O Brasil tem jeito? | A. Ituassu

O título é sedutor. A proposta parece progressista. Entre os textos organizados estão autores como Luiz Gonzaga Belluzzo e Wanderley Guilherme dos Santos. Um transeunte ingênuo na livraria poderia até dizer que a presença de Miriam Leitão, Merval Pereira e Gustavo Franco forneceriam certa pluralidade à proposta dos autores. Se estiver com pressa, e não olhar a orelha do livro que “pretende servir de base para o cidadão nos pleitos que virão”, acaba até levando-o para casa. Confesso a minha desatenção.

Ao começar a folhear o livro em casa, dando-me conta do engodo, tentei me conformar com o argumento de que “afinal, trata-se de uma amostra do pensamento da intelligentsia brasileira”. Pesquisa de campo. No final, a sensação de estar diante de um “museu de grandes novidades” persistiu em uma obra que nada acrescenta ao atual debate sobre a conjuntura brasileira, e, no que visa a propor, comete erros e simplificações grosseiras.

Um primeiro exemplo delas aparece na página 06, logo na introdução dos organizadores, a título de premissa: “Experimentadas todas as forças políticas relevantes originadas depois do regime militar instaurado em 1964, o Brasil sabe que hoje não há milagres a promover para que avancemos”. Frente à opção mais modesta de admitir que o eleitorado brasileiro caminhou para a esquerda de 1985 a 2002, sem atingir a extrema-esquerda – que permanece força política ainda não experimentada -, os organizadores preferem ignorar várias forças e fenômenos políticos relevantes no período. Há o caso do PRONA e de Enéas Carneiro, e há o caso das candidaturas à presidência do comunicador Silvio Santos. Ora, se o PRN de Fernando Collor de Mello é levado a sério no exercício dos analistas como “força política relevante”, por que os dois fenômenos supracitados não o seriam? A pressa em tentar preservar uma parcela da direita com alguma significância conjuntural nas eleições de 2006 talvez tenha conduzido os organizadores a tal barbeiragem, bastante recorrente no jornalismo oficialesco do país. Mais à frente, outro exemplo, este mais estrutural: “fica claro que não se trata de escolher entre Estado e Mercado” (página 10). Por trás novamente de uma tentativa de resgatar a derrota empírica sofrida pelo discurso liberalóide nas duas décadas perdidas (1980 e 1990), e premidos pelo crescimento e desenvolvimento econômicos observados até então no primeiro governo Lula (2003 – 2006), os organizadores mostram sua plumagem política, enfim. Daí se entende, até o desejo de oferecer uma perspectiva que buscasse evitar a desmoralização absoluta dos preceitos neoliberais sob a forma de uma sobrevivência em “frente ampla”. Bem, a crise mundial deflagrada no segundo semestre de 2008 parece ter inviabilizado mesmo essa tentativa. Estado e Mercado são forças opostas, porque o equilíbrio de mercado dificilmente é, via de regra, o desejado pela sociedade. Sem uma “força” que interaja em sentido oposto, o caminho do equilíbrio de mercado é, inexoravelmente, a crise. Daí a propriedade e o sucesso histórico das políticas de desenvolvimento da Era Vargas, tão detestada pelos organizadores.

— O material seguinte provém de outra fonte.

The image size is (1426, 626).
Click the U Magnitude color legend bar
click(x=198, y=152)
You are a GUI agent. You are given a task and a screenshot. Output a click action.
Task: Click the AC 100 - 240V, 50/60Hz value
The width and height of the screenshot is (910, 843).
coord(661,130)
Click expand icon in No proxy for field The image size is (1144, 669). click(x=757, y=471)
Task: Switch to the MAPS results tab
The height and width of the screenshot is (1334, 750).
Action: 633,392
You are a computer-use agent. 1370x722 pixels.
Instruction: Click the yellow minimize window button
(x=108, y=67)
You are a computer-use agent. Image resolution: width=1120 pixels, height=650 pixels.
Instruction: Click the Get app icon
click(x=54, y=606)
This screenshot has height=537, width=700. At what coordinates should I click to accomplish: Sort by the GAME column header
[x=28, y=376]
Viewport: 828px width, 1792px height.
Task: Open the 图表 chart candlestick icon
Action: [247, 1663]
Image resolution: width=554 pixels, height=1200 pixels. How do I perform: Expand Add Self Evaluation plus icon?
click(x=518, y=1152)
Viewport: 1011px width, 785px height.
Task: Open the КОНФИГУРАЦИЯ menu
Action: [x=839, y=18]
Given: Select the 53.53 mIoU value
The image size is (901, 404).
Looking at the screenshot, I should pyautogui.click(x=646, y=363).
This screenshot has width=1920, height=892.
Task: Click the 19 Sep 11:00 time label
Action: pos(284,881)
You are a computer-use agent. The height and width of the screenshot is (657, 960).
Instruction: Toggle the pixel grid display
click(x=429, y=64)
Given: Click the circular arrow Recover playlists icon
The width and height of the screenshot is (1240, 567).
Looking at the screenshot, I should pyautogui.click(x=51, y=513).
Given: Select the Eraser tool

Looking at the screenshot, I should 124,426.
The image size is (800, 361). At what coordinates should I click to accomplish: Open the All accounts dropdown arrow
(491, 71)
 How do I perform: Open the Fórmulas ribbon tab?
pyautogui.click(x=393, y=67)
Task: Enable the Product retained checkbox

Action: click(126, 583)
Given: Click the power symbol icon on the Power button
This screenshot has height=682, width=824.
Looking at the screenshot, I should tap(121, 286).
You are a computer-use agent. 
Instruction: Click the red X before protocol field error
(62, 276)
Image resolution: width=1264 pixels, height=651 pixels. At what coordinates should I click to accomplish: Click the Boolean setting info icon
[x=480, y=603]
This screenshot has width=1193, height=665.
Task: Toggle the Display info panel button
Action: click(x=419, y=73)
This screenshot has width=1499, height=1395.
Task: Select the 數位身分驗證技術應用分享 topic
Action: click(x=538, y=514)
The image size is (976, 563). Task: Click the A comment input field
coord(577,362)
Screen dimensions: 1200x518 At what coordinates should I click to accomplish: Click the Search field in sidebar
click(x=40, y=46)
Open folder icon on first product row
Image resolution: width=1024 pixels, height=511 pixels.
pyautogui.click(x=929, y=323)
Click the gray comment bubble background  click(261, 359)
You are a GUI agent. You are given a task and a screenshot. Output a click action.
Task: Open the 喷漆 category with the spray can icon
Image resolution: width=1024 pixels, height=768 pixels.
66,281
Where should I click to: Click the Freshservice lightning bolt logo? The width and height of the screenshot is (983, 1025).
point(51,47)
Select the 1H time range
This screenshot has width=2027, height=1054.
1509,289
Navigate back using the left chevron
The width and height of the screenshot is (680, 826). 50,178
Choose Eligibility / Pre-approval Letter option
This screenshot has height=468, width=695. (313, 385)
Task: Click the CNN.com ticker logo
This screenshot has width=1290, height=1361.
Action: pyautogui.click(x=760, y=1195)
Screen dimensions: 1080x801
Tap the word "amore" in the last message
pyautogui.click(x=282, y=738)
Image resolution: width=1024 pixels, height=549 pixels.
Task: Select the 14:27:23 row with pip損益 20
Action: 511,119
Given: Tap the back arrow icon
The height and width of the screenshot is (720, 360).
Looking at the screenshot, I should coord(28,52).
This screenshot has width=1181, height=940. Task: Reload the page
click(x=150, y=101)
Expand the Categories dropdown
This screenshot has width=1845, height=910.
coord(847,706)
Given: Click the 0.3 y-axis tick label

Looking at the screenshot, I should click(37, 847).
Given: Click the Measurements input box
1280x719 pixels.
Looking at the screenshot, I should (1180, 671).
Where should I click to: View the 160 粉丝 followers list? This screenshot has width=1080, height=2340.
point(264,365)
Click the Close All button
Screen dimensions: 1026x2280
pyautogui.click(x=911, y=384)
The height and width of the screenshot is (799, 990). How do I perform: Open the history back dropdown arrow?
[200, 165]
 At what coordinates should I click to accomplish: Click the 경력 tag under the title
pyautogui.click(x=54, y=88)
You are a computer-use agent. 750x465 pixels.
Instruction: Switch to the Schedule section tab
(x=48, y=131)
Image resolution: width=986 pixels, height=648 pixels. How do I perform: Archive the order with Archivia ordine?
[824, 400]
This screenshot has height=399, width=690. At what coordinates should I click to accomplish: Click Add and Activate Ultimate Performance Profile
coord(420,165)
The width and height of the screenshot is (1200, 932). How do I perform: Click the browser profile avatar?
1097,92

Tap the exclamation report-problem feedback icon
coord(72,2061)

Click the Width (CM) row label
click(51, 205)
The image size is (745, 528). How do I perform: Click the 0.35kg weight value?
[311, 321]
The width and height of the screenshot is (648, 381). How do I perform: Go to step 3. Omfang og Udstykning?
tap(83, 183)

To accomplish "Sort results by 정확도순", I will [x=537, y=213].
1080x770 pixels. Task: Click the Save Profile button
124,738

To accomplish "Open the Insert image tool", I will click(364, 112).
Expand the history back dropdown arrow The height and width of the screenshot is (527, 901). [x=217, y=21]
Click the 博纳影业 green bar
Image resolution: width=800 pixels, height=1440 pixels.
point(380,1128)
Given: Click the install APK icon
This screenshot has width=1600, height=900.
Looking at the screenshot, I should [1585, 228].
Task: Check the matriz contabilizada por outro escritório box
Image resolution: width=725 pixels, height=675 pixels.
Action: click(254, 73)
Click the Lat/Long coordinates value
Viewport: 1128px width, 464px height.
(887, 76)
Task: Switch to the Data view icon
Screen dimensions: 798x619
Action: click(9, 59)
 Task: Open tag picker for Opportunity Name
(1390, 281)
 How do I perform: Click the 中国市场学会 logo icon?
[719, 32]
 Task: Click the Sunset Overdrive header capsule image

O que se segue pelo livro são as opiniões de sempre dos participantes. Miriam Leitão, Gustavo Franco e Merval Pereira não apresentam nada de original em suas intervenções no livro. Para eles, o conjunto de políticas empreendidas pelo lado vitorioso politicamente nas duas décadas perdidas foi um sucesso. O doutor Pangloss não faria melhor. O contraponto de Wanderley Guilherme dos Santos e Luiz Gonzaga Belluzzo serve para trazer o conjunto da obra um pouco mais à realidade que caracteriza as duas “décadas perdidas” como “perdidas”, mas também não oferece novidades ao debate. Até porque ele já foi dado em outros fóruns, em outras obras, em outras discussões. Malha-se um ferro já frio.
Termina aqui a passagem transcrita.